L'ispettrice fece accomodare i genitori di Giulia.

"Vostra figlia sta bene” cominciò, "ha chiesto di voi. È molto scossa ma sta bene”.

Raccontò loro la tragedia. Aggiunse che "il marito è in fermo di polizia in attesa del giudice”.

Accennò alla famiglia dell'avvocato che era in un'altra parte della questura per evitare incontri.

"Giulia è stata sentita per i suoi rapporti con l'avvocato”. E concluse "È stata imbottita di sedativi, la paura è che voglia farsi del male. Siate molto cauti ed evitate di parlare dei fatti di oggi."

I due poveri genitori erano pallidi, ammutoliti, storditi. "Vogliamo vederla! Dov'è? Possiamo portarla a casa?”.

L'ispettrice li guidò nella stanza dove su un divano stava seduta Giulia.

"Bambina mia!” Gridò la mamma e gli corse incontro stringendola al petto. La baciò sul viso mentre suo padre la accarezzava.

"Sto male mamma. Sono distrutta. Portatemi a casa ho voglia di piangere e vomitare".

Piangeva e tremava, aveva la febbre. Era sotto shock.

 

I giorni passarono lentamente. Giulia cominciò a capire la dimensione della sua tragedia. L'omicidio, il marito, la famiglia dell’avvocato distrutta, la propria vita distrutta, il lavoro perso, la casa odiata.

"Perché non ha ucciso me? Mi avrebbe risparmiato tutta questa sofferenza" ripeteva tra sé.

Del marito non voleva sapere nulla. Il giudice aveva confermato la misura cautelare.

Non tornò nella casa coniugale neanche con la madre. Voleva che quella casa sparisse. Basta!

Carla era l'unica amica che vedeva.

"Mi farebbe piacere passare qualche giorno nella vostra casa in montagna per allontanarmi. Però con te, non voglio stare sola, o almeno non del tutto sola.”

Carla fu subito felice di stare vicino all'amica. Si sarebbe buttata nel fuoco per Giulia. Si conoscevano dalle superiori dove erano state compagne di banco tutti gli anni. Avevano anche condiviso qualche ragazzo.

Le due donne dopo qualche giorno partirono con la macchina di Carla. Si fermarono a fare la spesa, arrivarono e aprirono la casa.

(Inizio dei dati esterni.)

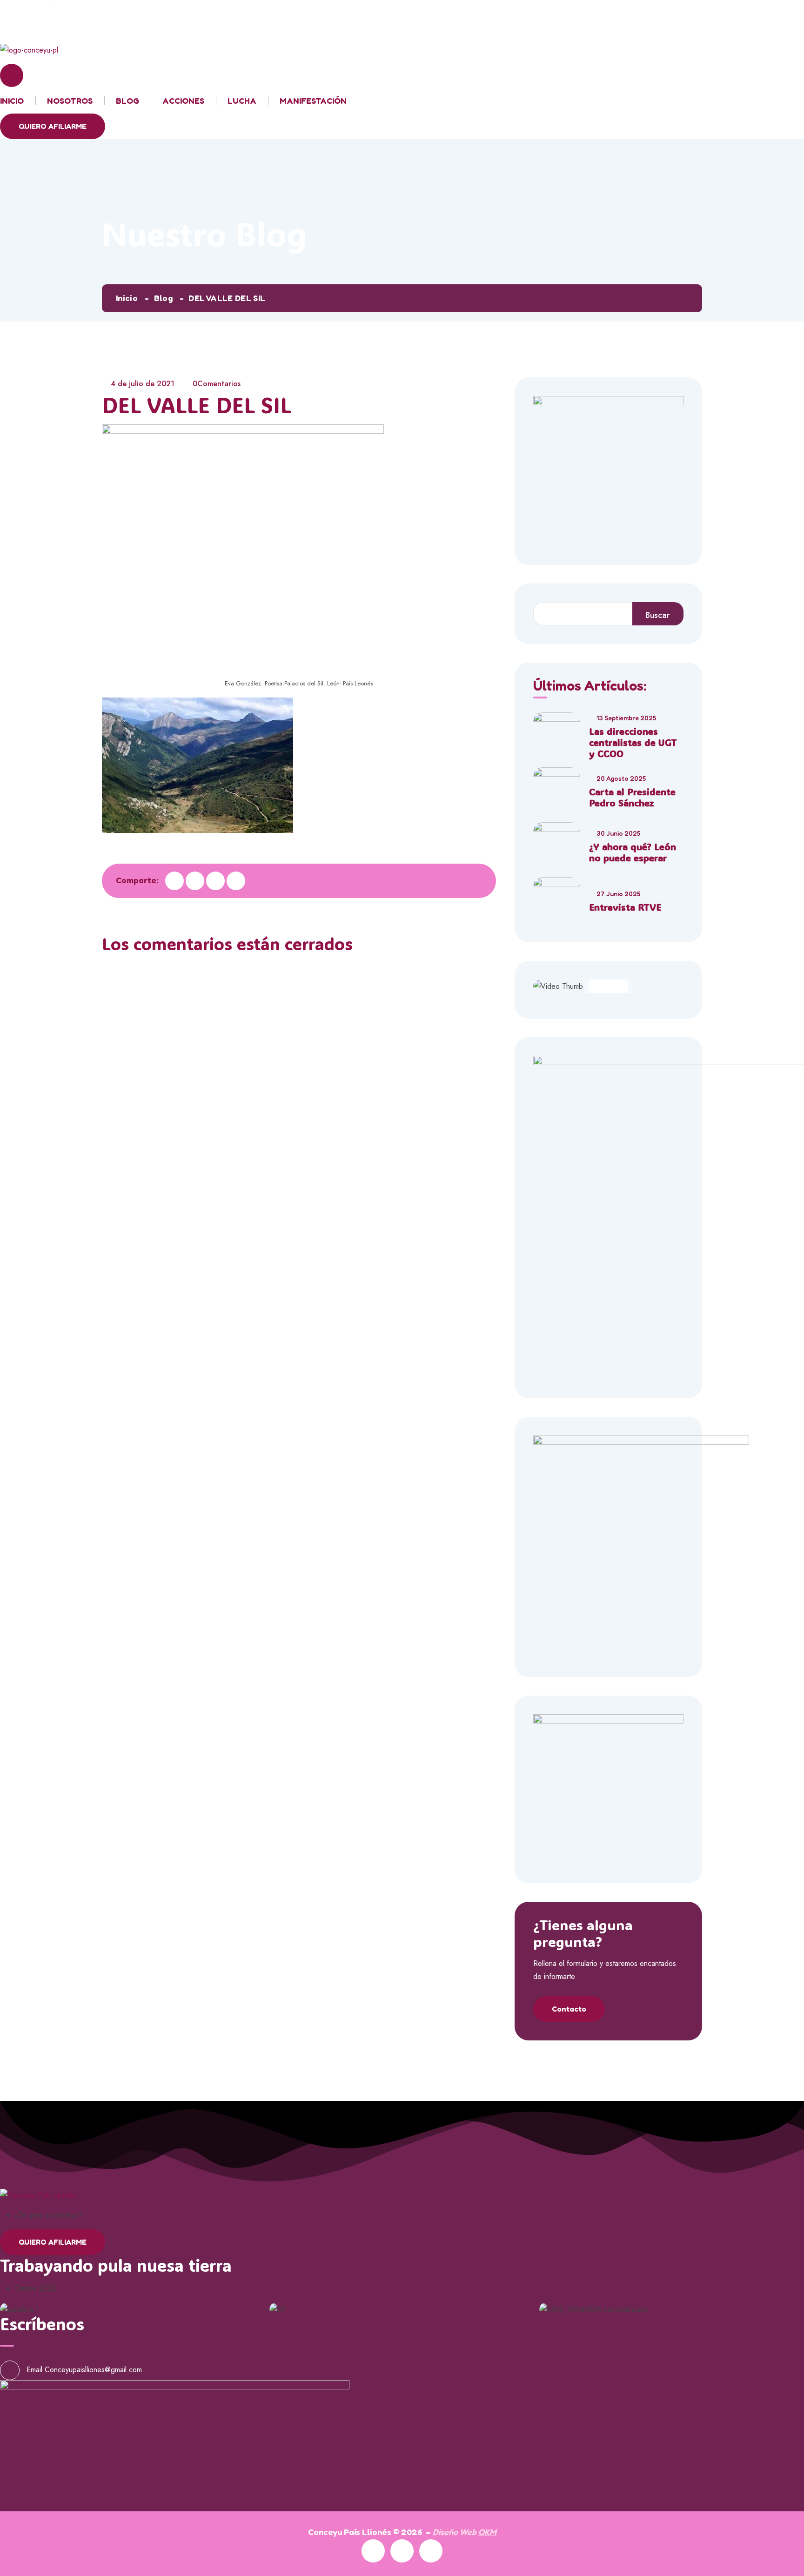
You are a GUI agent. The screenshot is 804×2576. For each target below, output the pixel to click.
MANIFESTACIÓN (313, 100)
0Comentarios (217, 383)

"Grazie per tutto quello che fai per me. Sono stanca. Quando sono nella vecchia camera dai miei genitori vivo la rabbia e la frustrazione del mio fallimento. Sono molto preoccupata del futuro. Ci sono stati momenti in cui avrei chiuso la vita volentieri. La notte non dormo. Spero che questa aria fresca mi calmi. Ho bisogno di piccole cose, di riprendere la mia vita per mano.”

Carla rispose "Non ti preoccupare. Lascia stare i problemi lascia perdere tutto, alleggerisci il tuo animo. Cercherò di non disturbarti la casa è grande. Ma sono qui con te” e con un gesto leggero accennò una carezza al viso di lei.

Il giorno dopo Giulia chiese se aveva delle matite e della carta. Disegnare era una sua grande passione. Le era servita nel passato anche per riprendere fiato da un amore fallito. Si mise in terrazza a disegnare.

La mattina successiva a colazione tra una chiacchiera e l'altra propose a Carla se voleva farle da modella. Certo! Le faceva proprio piacere. Cominciarono subito. Giulia le chiese di mettersi in posa su una sedia, posizionò il corpo di lei. Le piacevano gli occhi di Carla.

Lavorò per un'oretta forse di più, aveva cominciato con gli occhi, poi qualche cenno del collo. Per cominciare a centrare il ritratto. Si fermò. Guardò la sua modella attentamente come cercasse qualcosa. Si avvicinò a Carla per sistemare un lembo di stoffa, una ciocca di capelli fuori posto. La guardò intensamente. Improvvisamente si chinò sulla bocca di lei e la bació.

Dopo un attimo di incertezza Carla corrispose.